◆ PROBLEM TO WORK ON: Output every record exactly, and nothing more.

◆ PROVIDED DATA:

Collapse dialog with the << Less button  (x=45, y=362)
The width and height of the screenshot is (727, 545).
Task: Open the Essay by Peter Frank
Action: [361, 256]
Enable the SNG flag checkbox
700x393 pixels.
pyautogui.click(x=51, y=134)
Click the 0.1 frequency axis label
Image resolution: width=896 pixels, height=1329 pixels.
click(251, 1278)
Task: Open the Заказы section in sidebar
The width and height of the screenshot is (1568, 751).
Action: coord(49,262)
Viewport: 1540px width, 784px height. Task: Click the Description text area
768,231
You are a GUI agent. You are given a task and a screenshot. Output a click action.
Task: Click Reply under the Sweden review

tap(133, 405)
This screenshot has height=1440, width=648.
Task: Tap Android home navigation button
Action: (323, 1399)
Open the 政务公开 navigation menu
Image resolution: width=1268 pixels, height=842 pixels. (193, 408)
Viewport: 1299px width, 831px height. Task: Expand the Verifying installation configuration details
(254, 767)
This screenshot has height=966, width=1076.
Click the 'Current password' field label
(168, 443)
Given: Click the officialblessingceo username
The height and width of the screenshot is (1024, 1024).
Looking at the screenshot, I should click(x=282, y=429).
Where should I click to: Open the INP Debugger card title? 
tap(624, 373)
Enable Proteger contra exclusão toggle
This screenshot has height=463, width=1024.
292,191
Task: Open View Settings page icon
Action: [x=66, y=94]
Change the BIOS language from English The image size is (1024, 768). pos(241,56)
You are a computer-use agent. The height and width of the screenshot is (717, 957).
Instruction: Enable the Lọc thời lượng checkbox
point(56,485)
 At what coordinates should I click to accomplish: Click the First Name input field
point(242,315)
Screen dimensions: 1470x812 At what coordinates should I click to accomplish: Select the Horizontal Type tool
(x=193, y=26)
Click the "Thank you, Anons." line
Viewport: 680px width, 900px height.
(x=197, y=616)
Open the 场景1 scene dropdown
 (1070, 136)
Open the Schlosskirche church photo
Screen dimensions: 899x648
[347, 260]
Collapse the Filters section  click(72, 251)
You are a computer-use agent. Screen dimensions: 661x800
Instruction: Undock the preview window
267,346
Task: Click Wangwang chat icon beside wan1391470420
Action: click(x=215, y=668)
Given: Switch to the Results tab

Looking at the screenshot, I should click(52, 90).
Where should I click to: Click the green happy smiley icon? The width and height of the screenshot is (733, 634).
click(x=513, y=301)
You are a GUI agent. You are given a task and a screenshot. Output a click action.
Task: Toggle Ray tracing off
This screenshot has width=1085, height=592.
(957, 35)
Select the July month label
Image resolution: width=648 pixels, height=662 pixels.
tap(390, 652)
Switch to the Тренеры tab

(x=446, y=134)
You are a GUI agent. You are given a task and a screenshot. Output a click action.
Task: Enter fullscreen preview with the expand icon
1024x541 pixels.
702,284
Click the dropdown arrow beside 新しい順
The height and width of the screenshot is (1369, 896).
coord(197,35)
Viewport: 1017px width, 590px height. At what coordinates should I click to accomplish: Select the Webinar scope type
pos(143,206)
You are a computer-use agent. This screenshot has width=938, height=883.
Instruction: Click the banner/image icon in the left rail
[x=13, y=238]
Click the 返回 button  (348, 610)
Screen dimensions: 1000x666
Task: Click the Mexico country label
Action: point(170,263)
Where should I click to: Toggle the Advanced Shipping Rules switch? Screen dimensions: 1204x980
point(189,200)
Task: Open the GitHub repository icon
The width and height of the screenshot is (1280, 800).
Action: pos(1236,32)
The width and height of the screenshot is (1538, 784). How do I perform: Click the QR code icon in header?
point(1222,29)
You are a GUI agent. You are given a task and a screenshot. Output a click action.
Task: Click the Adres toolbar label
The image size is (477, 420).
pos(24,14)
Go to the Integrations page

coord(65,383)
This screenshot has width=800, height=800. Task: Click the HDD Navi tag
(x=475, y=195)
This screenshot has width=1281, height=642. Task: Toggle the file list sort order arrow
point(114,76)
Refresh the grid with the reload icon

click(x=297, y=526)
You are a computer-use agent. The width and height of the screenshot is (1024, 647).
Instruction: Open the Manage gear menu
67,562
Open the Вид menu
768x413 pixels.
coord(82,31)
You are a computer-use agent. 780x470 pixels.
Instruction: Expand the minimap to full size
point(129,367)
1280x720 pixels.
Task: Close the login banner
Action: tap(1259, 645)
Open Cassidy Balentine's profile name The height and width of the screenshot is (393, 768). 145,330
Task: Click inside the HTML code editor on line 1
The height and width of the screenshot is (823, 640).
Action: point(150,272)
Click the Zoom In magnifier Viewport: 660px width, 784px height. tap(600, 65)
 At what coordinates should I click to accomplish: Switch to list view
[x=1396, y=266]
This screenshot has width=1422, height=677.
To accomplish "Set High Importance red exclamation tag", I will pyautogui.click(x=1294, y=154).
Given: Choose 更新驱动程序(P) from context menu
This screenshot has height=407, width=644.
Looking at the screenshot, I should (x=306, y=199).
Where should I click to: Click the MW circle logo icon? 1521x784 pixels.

◆ EXERCISE RESPONSE:
Collapse dialog with the << Less button  (x=45, y=362)
The width and height of the screenshot is (727, 545).
Task: Open the Essay by Peter Frank
Action: [361, 256]
Enable the SNG flag checkbox
700x393 pixels.
pyautogui.click(x=51, y=134)
Click the 0.1 frequency axis label
Image resolution: width=896 pixels, height=1329 pixels.
click(251, 1278)
Task: Open the Заказы section in sidebar
The width and height of the screenshot is (1568, 751).
Action: coord(49,262)
Viewport: 1540px width, 784px height. Task: Click the Description text area
768,231
You are a GUI agent. You are given a task and a screenshot. Output a click action.
Task: Click Reply under the Sweden review

tap(133, 405)
This screenshot has height=1440, width=648.
Task: Tap Android home navigation button
Action: (323, 1399)
Open the 政务公开 navigation menu
Image resolution: width=1268 pixels, height=842 pixels. (193, 408)
Viewport: 1299px width, 831px height. Task: Expand the Verifying installation configuration details
(254, 767)
This screenshot has height=966, width=1076.
Click the 'Current password' field label
(168, 443)
Given: Click the officialblessingceo username
The height and width of the screenshot is (1024, 1024).
Looking at the screenshot, I should click(x=282, y=429).
Where should I click to: Open the INP Debugger card title? 
tap(624, 373)
Enable Proteger contra exclusão toggle
This screenshot has height=463, width=1024.
292,191
Task: Open View Settings page icon
Action: [x=66, y=94]
Change the BIOS language from English The image size is (1024, 768). pos(241,56)
You are a computer-use agent. The height and width of the screenshot is (717, 957).
Instruction: Enable the Lọc thời lượng checkbox
point(56,485)
 At what coordinates should I click to accomplish: Click the First Name input field
point(242,315)
Screen dimensions: 1470x812 At what coordinates should I click to accomplish: Select the Horizontal Type tool
(x=193, y=26)
Click the "Thank you, Anons." line
Viewport: 680px width, 900px height.
(x=197, y=616)
Open the 场景1 scene dropdown
 (1070, 136)
Open the Schlosskirche church photo
Screen dimensions: 899x648
[347, 260]
Collapse the Filters section  click(72, 251)
You are a computer-use agent. Screen dimensions: 661x800
Instruction: Undock the preview window
267,346
Task: Click Wangwang chat icon beside wan1391470420
Action: click(x=215, y=668)
Given: Switch to the Results tab

Looking at the screenshot, I should click(52, 90).
Where should I click to: Click the green happy smiley icon? The width and height of the screenshot is (733, 634).
click(x=513, y=301)
You are a GUI agent. You are given a task and a screenshot. Output a click action.
Task: Toggle Ray tracing off
This screenshot has width=1085, height=592.
(957, 35)
Select the July month label
Image resolution: width=648 pixels, height=662 pixels.
tap(390, 652)
Switch to the Тренеры tab

(x=446, y=134)
You are a GUI agent. You are given a task and a screenshot. Output a click action.
Task: Enter fullscreen preview with the expand icon
1024x541 pixels.
702,284
Click the dropdown arrow beside 新しい順
The height and width of the screenshot is (1369, 896).
coord(197,35)
Viewport: 1017px width, 590px height. At what coordinates should I click to accomplish: Select the Webinar scope type
pos(143,206)
You are a computer-use agent. This screenshot has width=938, height=883.
Instruction: Click the banner/image icon in the left rail
[x=13, y=238]
Click the 返回 button  (348, 610)
Screen dimensions: 1000x666
Task: Click the Mexico country label
Action: point(170,263)
Where should I click to: Toggle the Advanced Shipping Rules switch? Screen dimensions: 1204x980
point(189,200)
Task: Open the GitHub repository icon
The width and height of the screenshot is (1280, 800).
Action: pos(1236,32)
The width and height of the screenshot is (1538, 784). How do I perform: Click the QR code icon in header?
point(1222,29)
You are a GUI agent. You are given a task and a screenshot. Output a click action.
Task: Click the Adres toolbar label
The image size is (477, 420).
pos(24,14)
Go to the Integrations page

coord(65,383)
This screenshot has width=800, height=800. Task: Click the HDD Navi tag
(x=475, y=195)
This screenshot has width=1281, height=642. Task: Toggle the file list sort order arrow
point(114,76)
Refresh the grid with the reload icon

click(x=297, y=526)
You are a computer-use agent. The width and height of the screenshot is (1024, 647).
Instruction: Open the Manage gear menu
67,562
Open the Вид menu
768x413 pixels.
coord(82,31)
You are a computer-use agent. 780x470 pixels.
Instruction: Expand the minimap to full size
point(129,367)
1280x720 pixels.
Task: Close the login banner
Action: tap(1259, 645)
Open Cassidy Balentine's profile name The height and width of the screenshot is (393, 768). 145,330
Task: Click inside the HTML code editor on line 1
The height and width of the screenshot is (823, 640).
Action: point(150,272)
Click the Zoom In magnifier Viewport: 660px width, 784px height. tap(600, 65)
 At what coordinates should I click to accomplish: Switch to list view
[x=1396, y=266]
This screenshot has width=1422, height=677.
To accomplish "Set High Importance red exclamation tag", I will pyautogui.click(x=1294, y=154).
Given: Choose 更新驱动程序(P) from context menu
This screenshot has height=407, width=644.
Looking at the screenshot, I should (x=306, y=199).
Where should I click to: Click the MW circle logo icon? 1521x784 pixels.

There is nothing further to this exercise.